Groupon founder Andrew Mason’s audio tour startup Detour has been sold to Bose. The acquisition, which involves only the software and tour content – not the team – was quietly announced on Detour’s blog a few days ago, followed by an email to customers. Bose, initially, seems like an unlikely acquirer for an app designed to help people discover a city through narrated walking tours. But its interest in the product has to do with its upcoming AR platform, which involves audio experiences delivered through a pair of sensor-laden glasses.

Bose is now “actively looking for a partner to host the Detour content,” and make it available to its customers, including those on Bose AR.  The Detour app itself will soon shut down.

Mason says he may help Bose a bit in the process of finding that third party, but his focus is on his new company, Descript.

Detour had launched a few years ago, and was entirely self-funded by Mason. Its goal was to offer tourists and locals alike a way to discover a city’s hidden gems, like its off-the-beaten-track shops and alleys – things other tours would overlook. The service arrived to the public with tours in San Francisco starting in 2015, before later expanding to other markets, including international destinations, all available as in-app purchases.

The app, at the time of sale, had around 120 available tours.

A tour of the Marina’s sweets shops in Detour, narrated by a German philosopher

As part of the creation of its tours, Detour had also developed some interesting technology – like a tool to transcribe audio that lets you edit the audio file by editing the written transcription, and a way to add music and sound to a narrative by adding it to the transcription.

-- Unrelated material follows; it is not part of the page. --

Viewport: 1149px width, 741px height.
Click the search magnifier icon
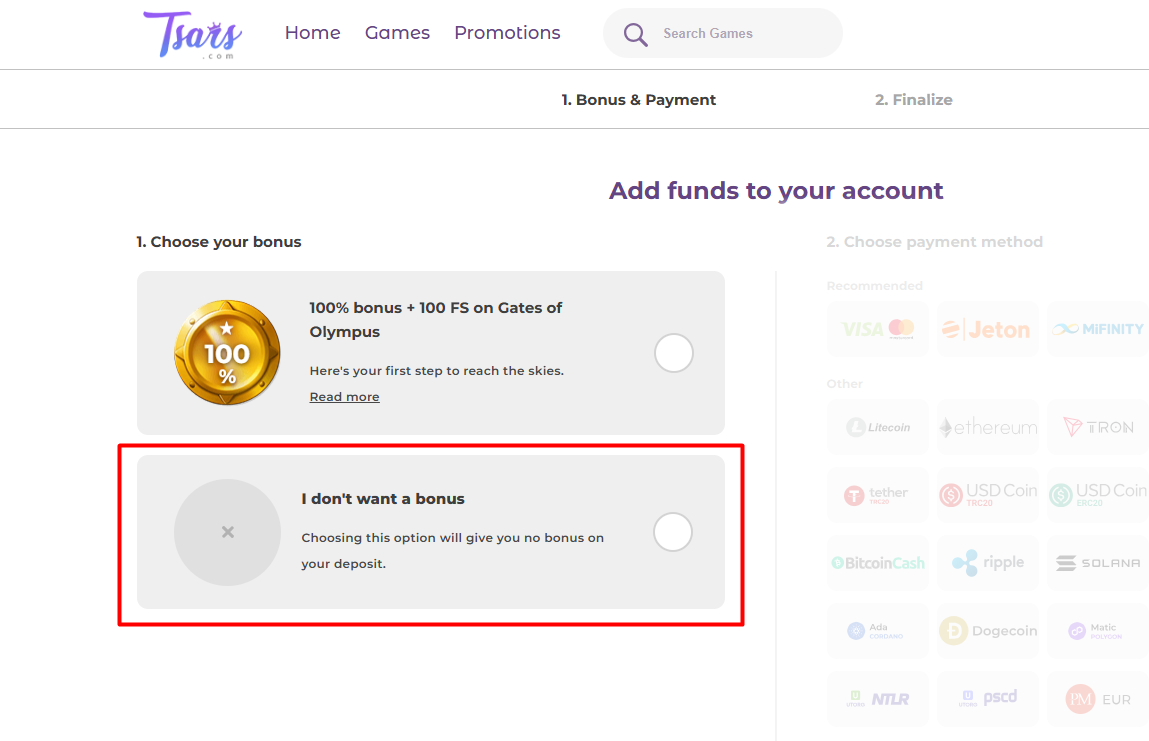point(635,34)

This technology has now been spun off as a new startup, Descript. The Detour team, including Mason, have been working on Descript for around six months now. Descript, which aims to make editing sound files as easy as editing a Word document, launched in December with $5 million in funding from Andreessen Horowitz.

Given Mason’s current focus, it’s not surprising that Detour was shutting down. But it is a little surprising it found an acquirer.

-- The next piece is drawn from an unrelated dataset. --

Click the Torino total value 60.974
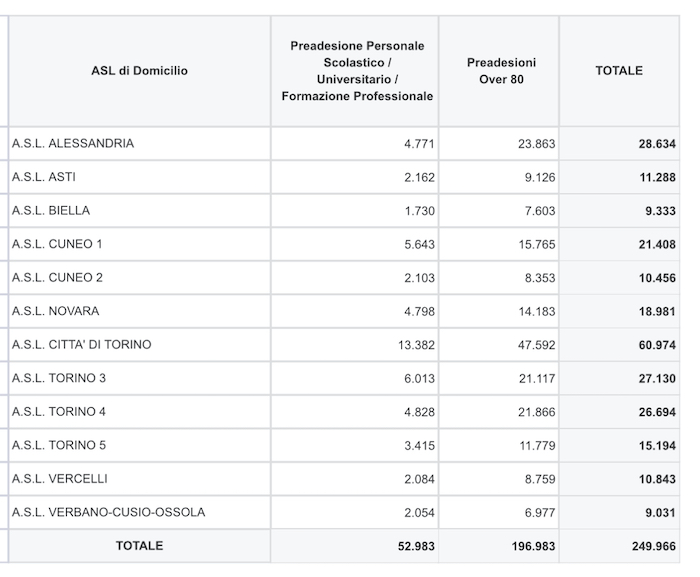 [x=657, y=345]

The app was never able to gain a sizable following on the scale of other travel guides. (It had been ranking in the 400’s to 700’s in the App Store’s “Travel” category as of late – meaning, practically invisible.) However, its tours were unique and interesting and had been designed with features others at the time lacked – like location awareness or the ability to sync with multiple people in a group, for example.

The Detour app will remain available until May 31, 2018, and all tours will be free through then. Afterwards, the app will be removed from the App Store.

“Thank you to the producers, engineers, designers, and storytellers that made Detour what it is over the last four years. I’m excited to see where Bose takes it,” wrote Mason, on Detour’s blog.

Pitchbook claims Detour had raised funding, but Mason says that’s incorrect.

“Detour is self-funded (by me) and we never disclosed how much,” he says. But he did confirm that Mihir Shah, a friend, had invested a “some token number of thousands of dollars in the very beginning,” which is why the investment is listed on Shah’s LinkedIn.

Deal terms were not available, but it was likely a small exit.

It’s unclear when Detour would arrive on Bose AR, as Bose is still in the process of finding a third party to continue with Detour, and hasn’t yet shipped test builds of its AR glasses to developers.